== Data for processing ==
>>>>>

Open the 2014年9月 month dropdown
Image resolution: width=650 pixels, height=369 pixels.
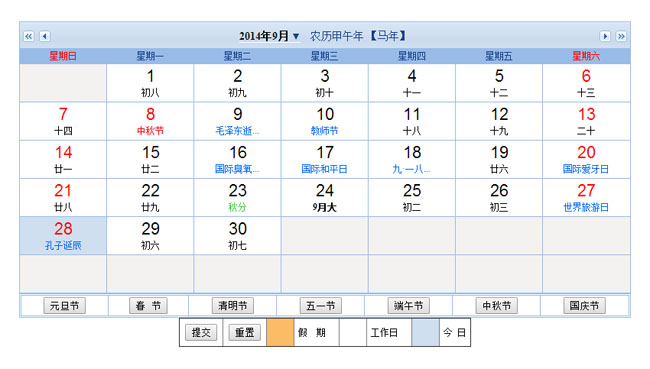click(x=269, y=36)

<<<<<
>>>>>

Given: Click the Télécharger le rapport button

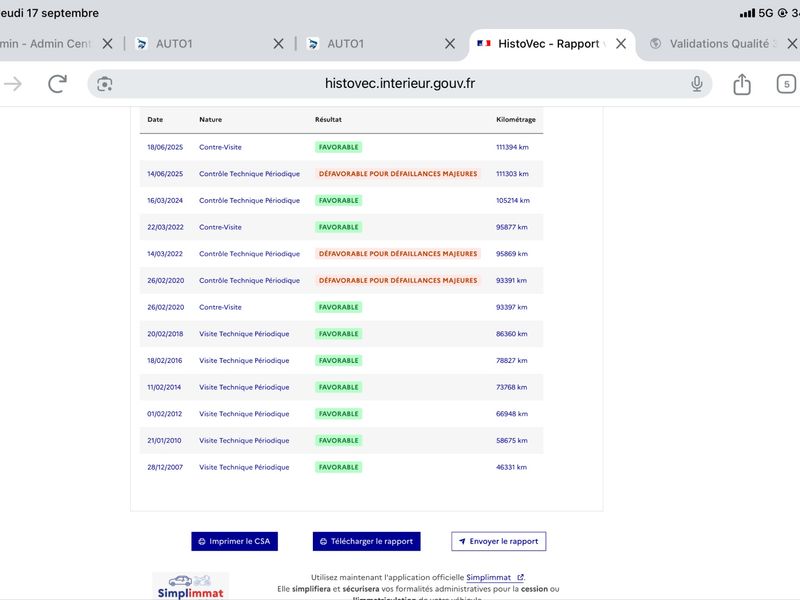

<<<<<
>>>>>

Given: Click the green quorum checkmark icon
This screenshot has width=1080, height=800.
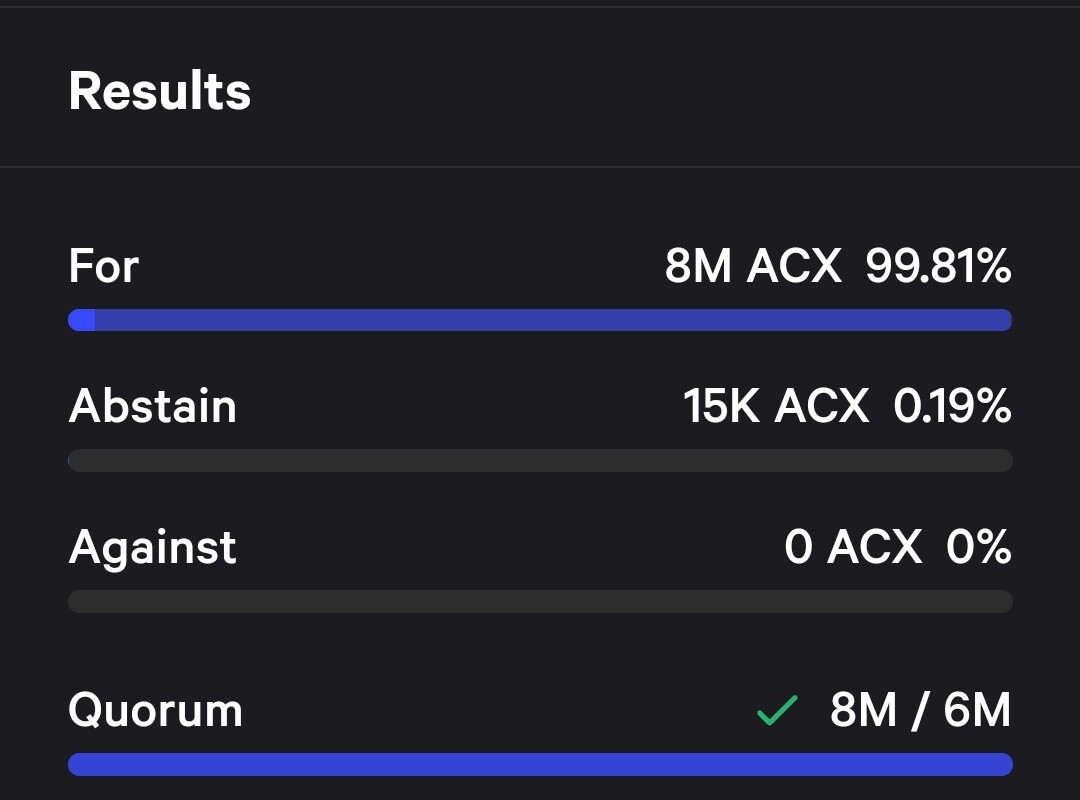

<<<<<

== Exercise instructions ==
Among the lines above, which hold the word "Given"? Report each one.

== Your response ==
Given: Click the Télécharger le rapport button
Given: Click the green quorum checkmark icon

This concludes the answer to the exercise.